L’autore della saga di pirati «One piece»: «Nessuna scorciatoia». Otto episodi al via il 31 agosto. Nel cast internazionale rappresentate tutte le etnie

Nell’epoca dell’intrattenimento in digitale riuscire a vendere oltre mezzo miliardo di albi a fumetto è senz’altro un’impresa. Degna di quelle raccontate nella sua opera, «One Piece»
, dove il mangaka (autore di fumetti) giapponese Eiichiro Oda mette in scena un mondo dominato dai mari e da ciurme di pirati che li solcano alla ricerca del mitico tesoro del capitano Gold Roger. Appunto lo One Piece, una fortuna talmente colossale da convincere quasi ogni abitante a mollare gli ormeggi. Risultato: dal 1997 oltre mille capitoli tradotti in decine di lingue, nove saghe per 31 archi narrativi differenti, un totale di 20 mila pagine disegnate.
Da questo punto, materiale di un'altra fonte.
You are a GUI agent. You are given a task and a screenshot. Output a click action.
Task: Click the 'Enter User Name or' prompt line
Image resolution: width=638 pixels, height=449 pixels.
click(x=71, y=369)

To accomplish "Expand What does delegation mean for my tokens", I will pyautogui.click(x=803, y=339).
L’ambizione di Netflix è di provare a ridurre tutta questa produzione in una serie tv, cosiddetta live action cioè con attori in carne e ossa, che esordirà sulla piattaforma di streaming il 31 agosto. Un’altra impresa, dunque, che prese l’avvio sette anni fa con la produzione — in mano alla casa editrice dei miracoli Shueisha, suoi anche «Dragon Ball» e «Naruto», e ai Tomorrow Studios – che mise sotto contratto Oda stesso. Di fatto l’unico escamotage possibile per provare a superare i dubbi dei milioni di fan del manga, terrorizzati dalla riduzione «occidentale» dell’opera del Maestro.
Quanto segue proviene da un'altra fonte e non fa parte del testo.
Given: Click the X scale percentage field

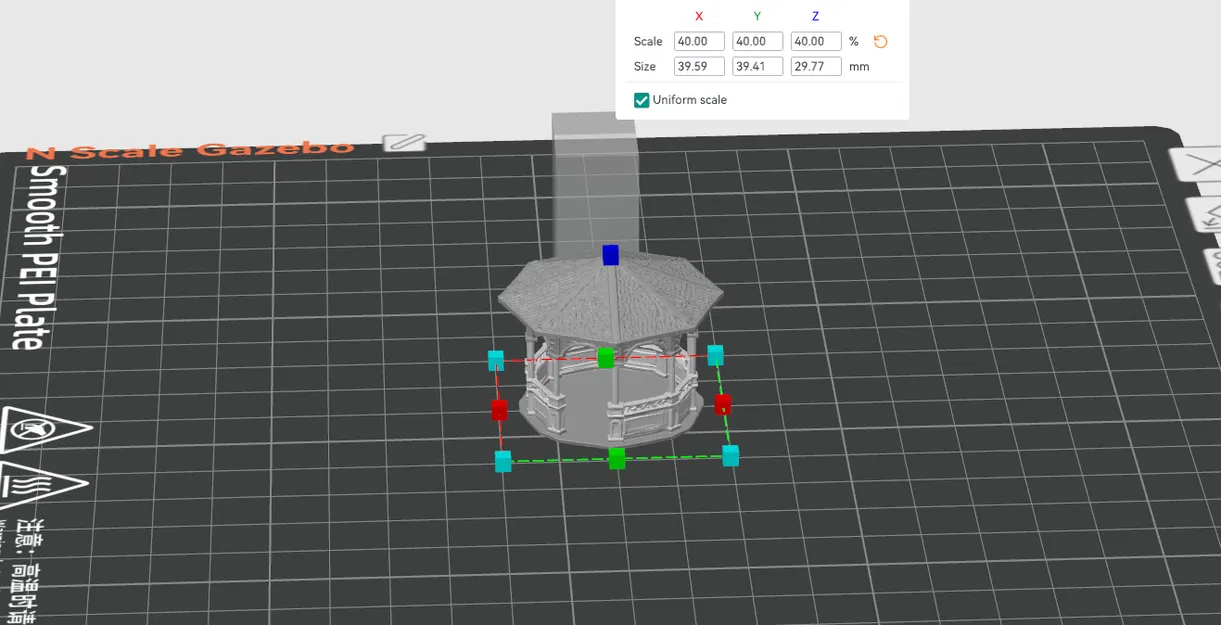Looking at the screenshot, I should point(697,41).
Eiichiro Oda il compito l’ha preso con una diligenza tutta giapponese — d’altronde si tratta del suo mondo —, inviando ai fan diverse lettere per aggiornare, e rassicurare, sull’andamento della produzione. A una prima dichiarazione di intenti, ultra-confessionale — «Lo dico subito: non abbiamo voluto prendere scorciatoie!» —, aveva fatto seguito il racconto di un momento di sconforto: «Non eravamo sulla stessa lunghezza d’onda, mi sono chiesto se fosse possibile realizzare una produzione straniera».
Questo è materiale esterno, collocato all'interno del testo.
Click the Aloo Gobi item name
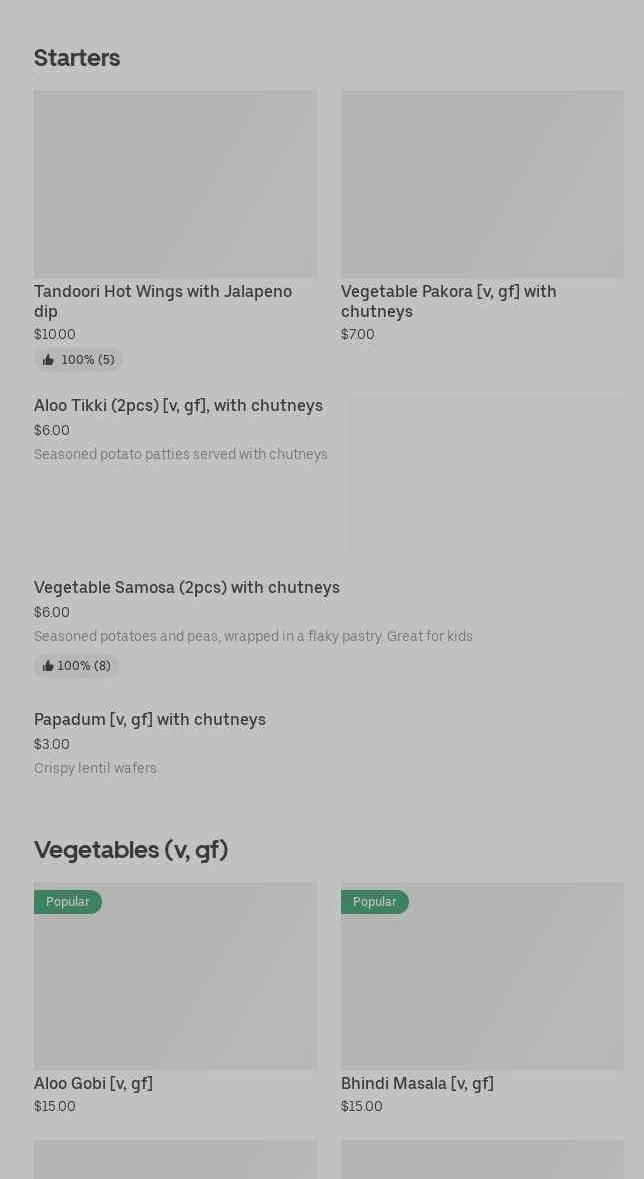The width and height of the screenshot is (644, 1179). [x=93, y=1084]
Spingendo sulla frattura spesso percepita in Giappone con il resto del mondo, i gaijin (letteralmente: persona esterna), tra le sue isole e i suoi valori e la loro traduzione continentale. Il percorso si è concluso con la chiusura delle riprese in Sudafrica, un anno fa esatto, e la chiosa di Oda: «Netflix mi ha promesso che la serie non uscirà finché non sarò del tutto soddisfatto». Eccoci dunque all’esordio dei primi otto episodi, un assaggio in contemporanea nei 190 Paesi toccati dal servizio, per vedere «One Piece» dal vivo l’effetto che fa (sul pubblico).

A cominciare dagli attori, con un cast internazionale dove nella ciurma agli ordini di Monkey D. Lufy (interpretato dal messicano Iñaki Godoy) si possono trovare rappresentate tutte le principali etnie. Di fatto ci sarà un solo attore giapponese, Mackenyu Arata, naturalizzato americano, che interpreta il formidabile spadaccino Roronoa Zoro. Niente di male, anche perché quello che «One Piece» mette in scena da 26 anni è un racconto globalizzato — pur in stile del classico shonen, fumetto rivolto ai ragazzi —, un romanzo di formazione che parla di amicizia, del sacrificio e della forza di volontà necessari per raggiungere il proprio obiettivo. Il metaforico «One Piece».

Tutti valori positivi alla base del successo planetario del fumetto. Dove Oda, citando la sua passione di bambino per la serie animata anni Settanta «Vicky il Vichingo», racconta un mondo di pirati «etici», dove nessuno muore e la parola «uccidere» è messa al bando.